In this article, the author shows that many fads and fashions in management are short lived and based upon flimsy evidence, yet enjoy a period of support. His arguments are important tools for managers who want to understand the substance and rigour, or lack of it, associated with modern management ideas and concepts.
The management world is highly susceptible to crazes: fads and fashions that change as frequently as clothes styles. And just like clothes styles, some come back again after “a few years” away, repackaged, rebranded, but essentially the same.
A fad is a craze for something: a short time when there is an exaggerated zeal for a particular idea or practice. Fads are by definition short-lived. They go in one ear and out the other. Fads are very popular in business, driven by a heady mix of desperate and naïve managers as well as avaricious consultants.
Worst, fallacious concepts are found in abundance in management. These are usually processes that simply do not work in the way they are said to.
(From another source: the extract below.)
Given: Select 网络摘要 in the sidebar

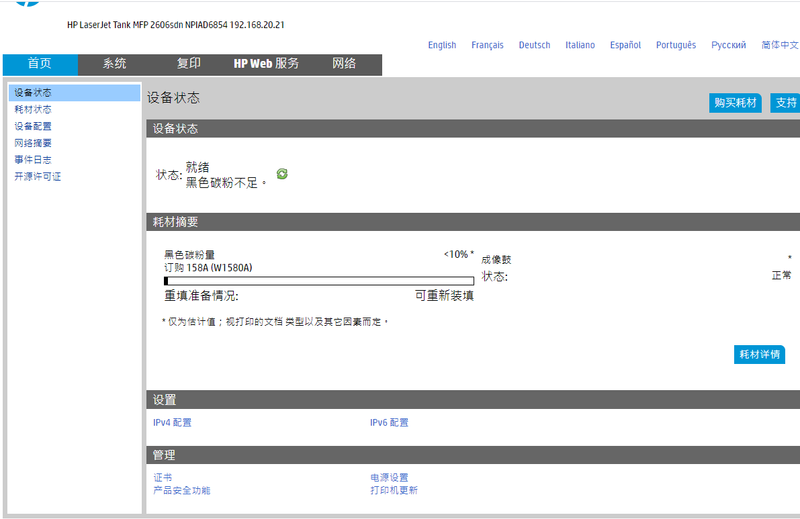Looking at the screenshot, I should [x=33, y=143].
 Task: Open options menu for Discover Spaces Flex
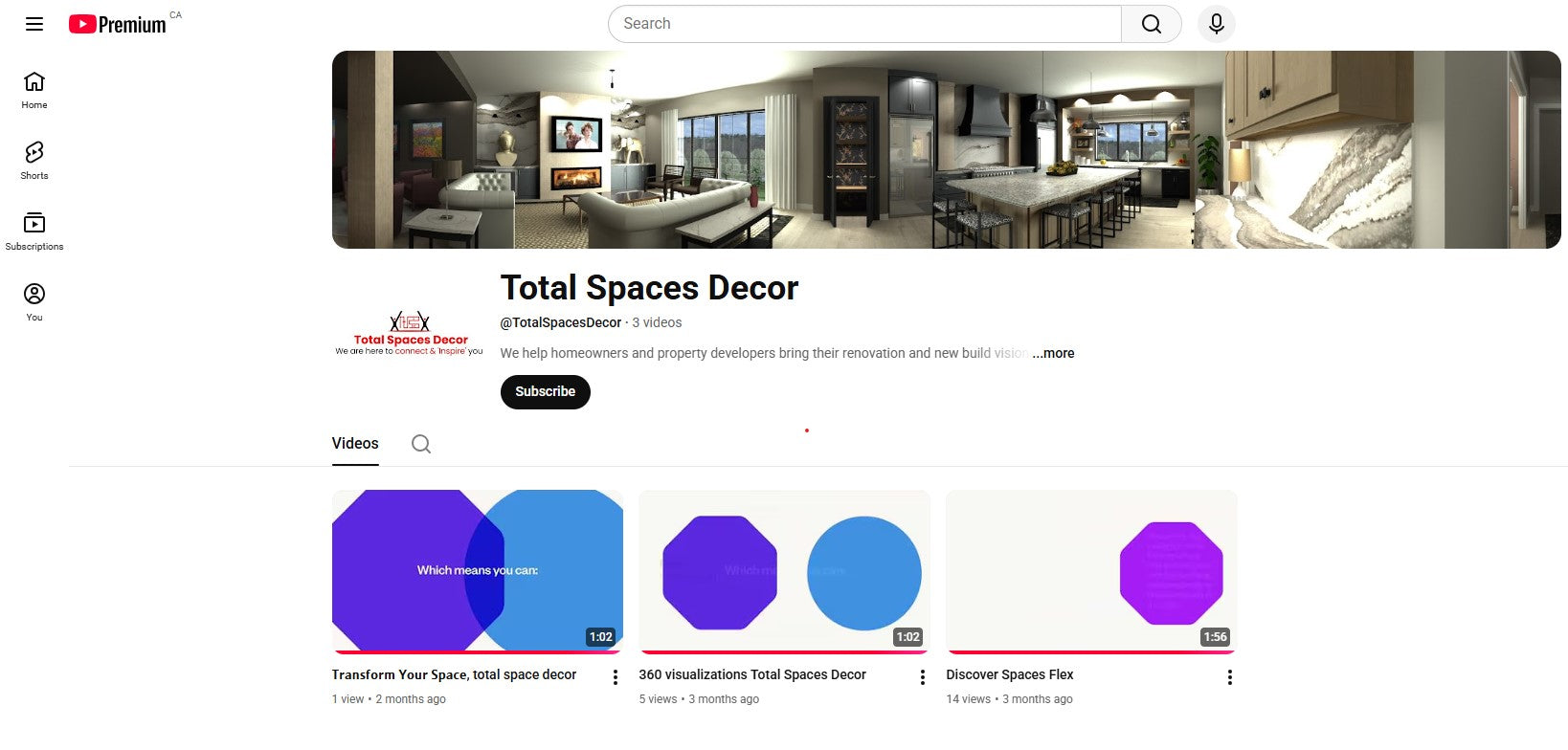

Brainstorming is a good example. Study after study shows that individuals working alone produce both more and better ideas than brainstorming groups. Brainstorming is a fallacy or a myth. But only one of many because of the essential non- or at least pre-scientific nature of management theory.
Another recent example is Rob Briner’s brilliant analysis of the current fad for Engagement at Work1. He argued that researchers need to consider five key challenges facing the field: defining engagement; measuring engagement; whether Engagement is new or different; whether there is any good quality evidence with which to answer the most important questions about engagement; and the extent to which over-claiming and mis-claiming the importance and role of engagement occurs.